Investigation of the Pressure Drop of Random Packed Bed Adsorbers

Abstract

Adsorption is one of the most often used unit operations in chemical engineering. However, due to computational limitations and time constraints simulations of adsorption processes are commonly done only with black box models or simplified porous media structures. In a new project an OpenFOAM^® based CFD solver adsorpFoam, the required grid generation work flow using DEM methods for random packings and also post processing tools were created to carry out extended analyses of adsorption columns. Fully resolved packed beds were simulated to get more detailed information on gas side inhomogeneous distribution, bypass streams and near-wall effects (all these factors contribute to the total pressure drop of the packing), as well as fluid residence time distributions of random packings in columns.

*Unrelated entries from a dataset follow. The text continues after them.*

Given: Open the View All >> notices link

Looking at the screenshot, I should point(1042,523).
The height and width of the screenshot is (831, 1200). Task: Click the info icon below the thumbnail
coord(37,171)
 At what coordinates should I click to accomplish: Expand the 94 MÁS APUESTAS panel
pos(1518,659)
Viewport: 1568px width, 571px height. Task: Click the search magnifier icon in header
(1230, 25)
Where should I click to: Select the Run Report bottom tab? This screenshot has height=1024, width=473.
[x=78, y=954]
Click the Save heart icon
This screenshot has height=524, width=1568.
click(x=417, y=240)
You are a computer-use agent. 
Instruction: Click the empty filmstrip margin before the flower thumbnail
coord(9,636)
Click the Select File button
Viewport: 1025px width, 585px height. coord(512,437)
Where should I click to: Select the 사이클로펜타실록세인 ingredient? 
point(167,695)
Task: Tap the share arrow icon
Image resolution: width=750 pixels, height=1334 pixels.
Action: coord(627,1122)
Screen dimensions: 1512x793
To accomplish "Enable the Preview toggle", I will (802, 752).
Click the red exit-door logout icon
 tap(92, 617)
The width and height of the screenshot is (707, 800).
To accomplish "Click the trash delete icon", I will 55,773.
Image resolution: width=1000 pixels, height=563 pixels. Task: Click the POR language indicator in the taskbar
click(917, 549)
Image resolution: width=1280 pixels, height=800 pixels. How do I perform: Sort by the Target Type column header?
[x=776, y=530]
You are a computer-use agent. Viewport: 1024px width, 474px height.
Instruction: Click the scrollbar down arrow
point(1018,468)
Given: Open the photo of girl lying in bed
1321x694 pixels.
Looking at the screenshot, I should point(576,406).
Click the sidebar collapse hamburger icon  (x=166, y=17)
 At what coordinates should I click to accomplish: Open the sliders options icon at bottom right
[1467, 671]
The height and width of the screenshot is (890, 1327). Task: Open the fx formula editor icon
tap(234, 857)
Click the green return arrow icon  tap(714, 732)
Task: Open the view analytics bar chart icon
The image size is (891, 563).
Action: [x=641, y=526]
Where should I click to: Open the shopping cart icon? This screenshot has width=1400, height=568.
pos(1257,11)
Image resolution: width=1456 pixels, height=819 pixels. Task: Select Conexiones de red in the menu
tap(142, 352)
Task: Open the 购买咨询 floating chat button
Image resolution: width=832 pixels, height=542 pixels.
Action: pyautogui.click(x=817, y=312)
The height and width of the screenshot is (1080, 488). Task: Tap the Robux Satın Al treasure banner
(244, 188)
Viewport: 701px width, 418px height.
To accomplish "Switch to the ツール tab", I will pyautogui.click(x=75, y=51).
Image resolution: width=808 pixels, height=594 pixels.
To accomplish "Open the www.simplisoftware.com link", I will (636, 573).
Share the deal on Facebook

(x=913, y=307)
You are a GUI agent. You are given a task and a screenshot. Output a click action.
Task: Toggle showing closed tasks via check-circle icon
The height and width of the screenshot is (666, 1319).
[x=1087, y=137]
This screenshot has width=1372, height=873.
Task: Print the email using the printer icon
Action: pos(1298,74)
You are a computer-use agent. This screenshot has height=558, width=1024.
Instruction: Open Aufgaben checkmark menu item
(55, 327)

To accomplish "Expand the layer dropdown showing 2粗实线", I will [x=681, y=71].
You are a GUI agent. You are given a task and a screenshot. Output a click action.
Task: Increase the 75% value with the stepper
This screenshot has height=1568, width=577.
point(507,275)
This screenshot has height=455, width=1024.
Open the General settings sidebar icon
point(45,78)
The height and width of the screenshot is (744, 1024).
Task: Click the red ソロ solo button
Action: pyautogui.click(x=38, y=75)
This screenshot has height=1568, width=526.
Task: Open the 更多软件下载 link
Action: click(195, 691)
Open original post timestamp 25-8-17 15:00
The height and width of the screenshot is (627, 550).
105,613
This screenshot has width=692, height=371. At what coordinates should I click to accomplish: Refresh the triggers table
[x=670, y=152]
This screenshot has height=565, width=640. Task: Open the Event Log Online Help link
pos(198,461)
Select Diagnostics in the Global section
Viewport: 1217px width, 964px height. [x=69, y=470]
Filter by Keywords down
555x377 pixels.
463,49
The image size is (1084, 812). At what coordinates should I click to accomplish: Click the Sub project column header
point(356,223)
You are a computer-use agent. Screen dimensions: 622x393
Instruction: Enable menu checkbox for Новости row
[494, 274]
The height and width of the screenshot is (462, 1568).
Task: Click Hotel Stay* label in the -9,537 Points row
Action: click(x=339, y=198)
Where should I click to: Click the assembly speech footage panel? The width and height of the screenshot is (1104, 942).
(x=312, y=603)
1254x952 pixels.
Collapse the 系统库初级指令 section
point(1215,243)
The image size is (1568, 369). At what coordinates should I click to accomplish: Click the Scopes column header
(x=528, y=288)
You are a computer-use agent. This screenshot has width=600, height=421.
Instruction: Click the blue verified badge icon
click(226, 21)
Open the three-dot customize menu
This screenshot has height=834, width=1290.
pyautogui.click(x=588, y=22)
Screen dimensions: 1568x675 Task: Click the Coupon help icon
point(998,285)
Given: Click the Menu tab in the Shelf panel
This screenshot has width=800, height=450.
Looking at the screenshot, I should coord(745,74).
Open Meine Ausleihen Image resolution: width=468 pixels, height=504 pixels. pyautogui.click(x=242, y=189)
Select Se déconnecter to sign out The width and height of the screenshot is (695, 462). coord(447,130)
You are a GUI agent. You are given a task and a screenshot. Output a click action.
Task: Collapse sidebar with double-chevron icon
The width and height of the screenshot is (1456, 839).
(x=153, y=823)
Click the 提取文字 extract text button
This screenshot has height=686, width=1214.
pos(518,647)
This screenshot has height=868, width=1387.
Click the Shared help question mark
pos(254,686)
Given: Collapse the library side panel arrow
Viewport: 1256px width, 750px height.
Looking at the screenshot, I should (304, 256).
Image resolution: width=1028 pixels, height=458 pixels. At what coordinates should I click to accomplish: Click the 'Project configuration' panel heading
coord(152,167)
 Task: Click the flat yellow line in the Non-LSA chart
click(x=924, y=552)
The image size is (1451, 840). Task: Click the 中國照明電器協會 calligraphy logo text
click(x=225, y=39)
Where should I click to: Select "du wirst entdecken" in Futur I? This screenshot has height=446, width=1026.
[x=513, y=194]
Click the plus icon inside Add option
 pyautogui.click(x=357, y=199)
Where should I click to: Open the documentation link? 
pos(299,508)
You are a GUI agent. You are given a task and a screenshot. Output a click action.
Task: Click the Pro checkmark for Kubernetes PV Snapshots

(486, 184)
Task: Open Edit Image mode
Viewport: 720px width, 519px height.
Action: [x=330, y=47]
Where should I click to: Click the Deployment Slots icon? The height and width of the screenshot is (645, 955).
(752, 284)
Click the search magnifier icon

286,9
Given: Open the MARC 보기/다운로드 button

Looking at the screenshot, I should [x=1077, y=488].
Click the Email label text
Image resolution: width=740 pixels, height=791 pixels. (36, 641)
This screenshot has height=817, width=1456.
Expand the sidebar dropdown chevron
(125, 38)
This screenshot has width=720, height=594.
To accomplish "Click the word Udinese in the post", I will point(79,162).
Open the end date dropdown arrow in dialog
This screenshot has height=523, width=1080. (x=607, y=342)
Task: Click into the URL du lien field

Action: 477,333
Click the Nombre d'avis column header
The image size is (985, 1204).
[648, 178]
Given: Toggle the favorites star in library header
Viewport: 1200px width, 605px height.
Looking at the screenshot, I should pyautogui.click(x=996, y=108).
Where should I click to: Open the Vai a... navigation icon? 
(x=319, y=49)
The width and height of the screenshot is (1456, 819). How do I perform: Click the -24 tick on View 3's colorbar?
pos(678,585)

The current work will summarize the first results of adsorpFoam with respect to the validation using gas flow in laboratory scale random packings: The code and the procedure have been tested for spheres, mono- dispersed cylinders and cylindrical particles with size distribution. In all cases, a good agreement of the experimental results and the CFD simulations has been achieved.
In a next stage of the project multi-component adsorption kinetics will be investigated, which are influenced by the local flow and temperature profile. Compared to common porous media CFD approaches a more realistic and reasonable residence time distribution can be achieved with this method.